Ansari became well known for his outspoken misogyny. Ansari was opposed to the "presence of women outside the house under any pretext", and he barred women from attending his press conferences. In one speech, Ansari stated that "most women go to hell", and in another, he stated his belief that most women are from hell. Ansari stated that any man whose wife does not fully cover herself is a coward, stating that "a woman's bad hijab is due to a man's lack of zeal". However, despite these beliefs, Ansari was a supporter of women and girls receiving education at schools and universities, though segregated from male students.

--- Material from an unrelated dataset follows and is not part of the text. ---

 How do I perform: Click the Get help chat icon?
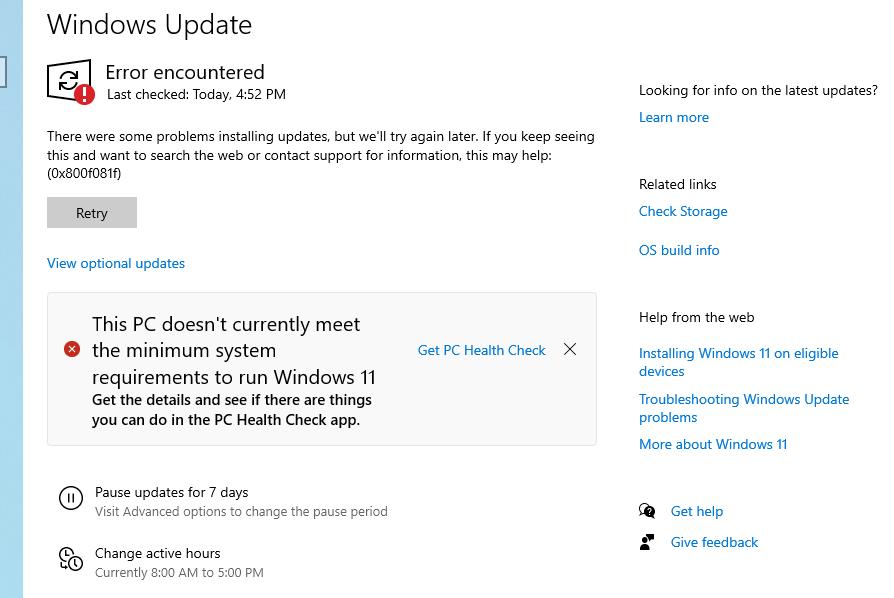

An ally of the Taliban, Ansari was described as a "thorn in the side of the pro-western government in Afghanistan". Ansari was a prominent hardline critic of the Afghan republican government, stating that it was corrupt and merely a puppet regime of the Americans forces, and he was a staunch opponent of foreign soldiers in Afghanistan. In February 2021, Ansari stated that anyone who supported the government of Afghanistan was committing sin, and that "those who support the government are worse than Jews". Ansari frequently called the Ghani-led government corrupt and rebellious, and encouraged his followers to not support the "Afghan regime". Though a staunch critic of the government, Ansari was not opposed to the republican system itself; instead of directly attacking the government, Ansari opposed its officials and indirectly called the government "un-Islamic". For example, in one speech, Ansari stated that the government had "no smell of Islam". Ansari justified this by stating, "Emirate or caliphate, we want an Islamic system. It is under any name. It is a republic, an emirate or a caliphate. We want an Islamic system... The system of the Islamic Republic of Afghanistan adheres to Islamic principles. We are its servants". He also criticized the Taliban for conducting suicide attacks. Ansari was also a critic of the government of Tajikistan due to their creation of "religious restrictions".

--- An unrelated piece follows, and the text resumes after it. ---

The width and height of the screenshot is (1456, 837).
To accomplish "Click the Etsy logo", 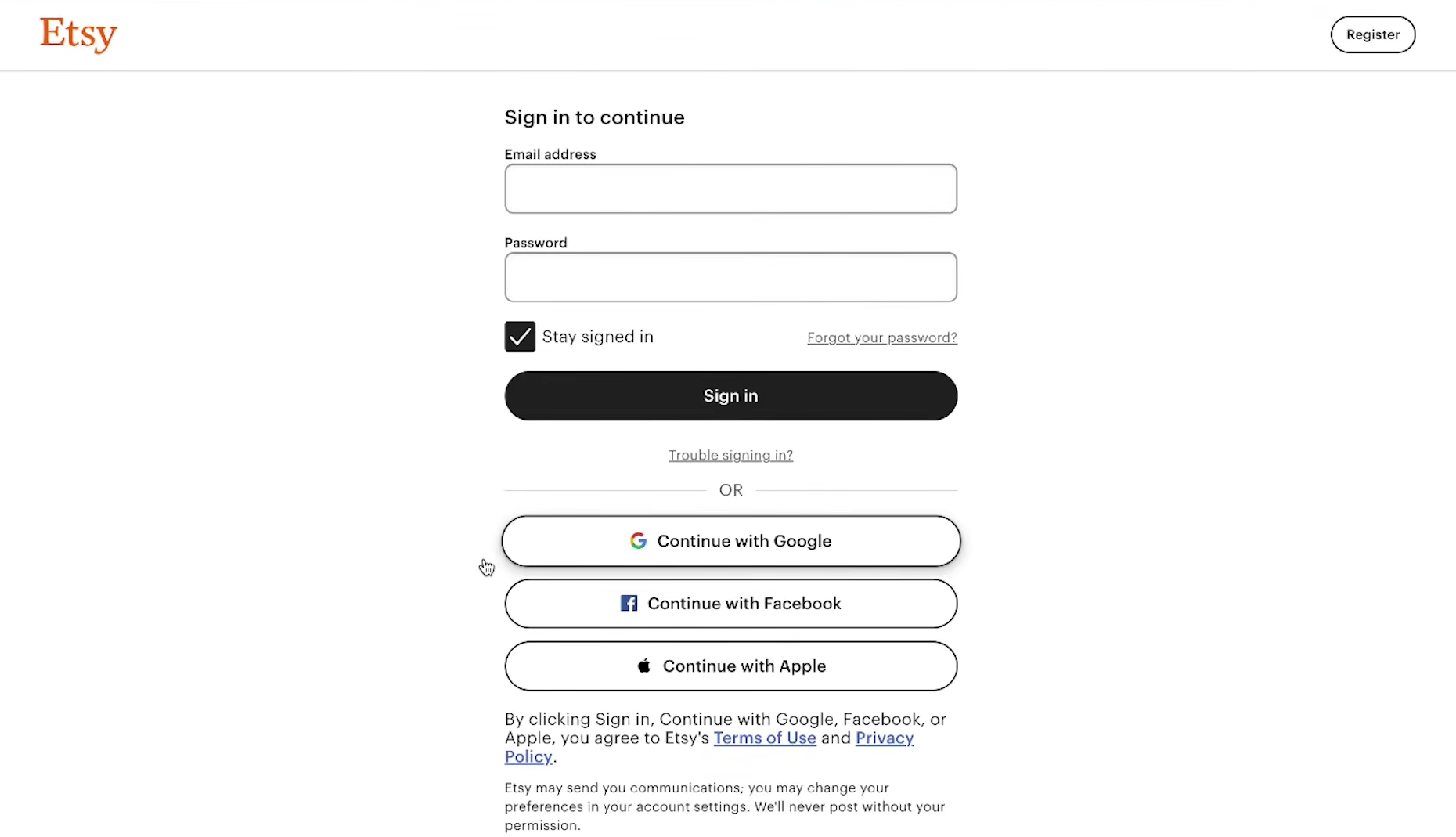I will (78, 34).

Despite his infamy, Ansari was very influential in Herat, with newspaper 8am.af writing:

Ansari has become a pole of local power in Herat. Among all those who run for the House of Representatives or the Provincial Council, almost the absolute majority of them turn to Mr. Ansari in order to receive prayers and inwardly to attract Mr. Ansari's support. The candidates then publish pictures of their meeting with Mr. Ansari on social networks to attract people. In addition to these, the high-ranking officials who are appointed in Herat's civil and military institutions, go to Mr. Ansari, who is also the head of the Ulema Council of Western Afghanistan, to ask for permission to pray or to recite a narration before taking up their duties.

After the Taliban retook control of Afghanistan in 2021, Ansari stated that the new government should begin issuing fatwas against its opponents. While at a religious gathering in Kabul in July 2022, Ansari stated that people who commit "the smallest act against our Islamic government" should be beheaded. Ansari was also a critic of the Islamic State. Though he was accused by Qatali of spreading pro-Islamic State propaganda in 2021, Ansari later stated in an interview that "anyone who acts against the religion of Islam is rejected, and anyone who serves Islam, the nation, and the country is an endorsement of Islam".

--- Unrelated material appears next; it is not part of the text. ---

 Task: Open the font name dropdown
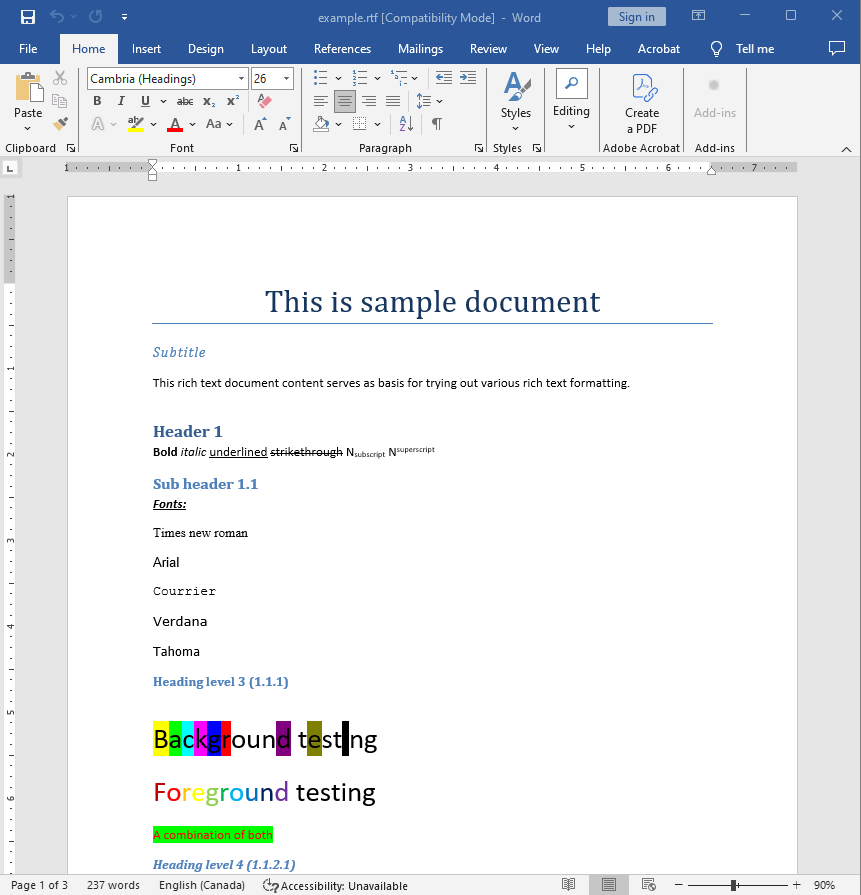tap(244, 78)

Ansari was also anti-Shia, and he had also been called a takfiri due to his opposition to the convergence of religions. Ansari strongly criticized Sunni children who attended Shia schools. He also called Shiites "scumbags" and "rawafid" on a radio program, and stated that the Afghan government should not allow Shiites to hold political or bureaucratic offices. He also stated that the celebration of Nowruz is akin to "worshiping fire". In addition to his anti-Shia rhetoric, Ansari also campaigned against non-Muslims in general. During an interview with The New York Times, Ansari attempted to convert one of the American journalists to Islam; upon being rebuffed, Ansari said that the journalist would "burn in hell". Ansari had also stated that COVID-19 "was sent by God to punish non-Muslims", and insisted that Muslims continue to attend mosques, despite the risk posed by COVID-19. Following a Friday service in which thousands of parishioners attended, Ferozuddin Feroz, the Afghan Minister of Health, stated that Ansari was "not a scholar but a murderer".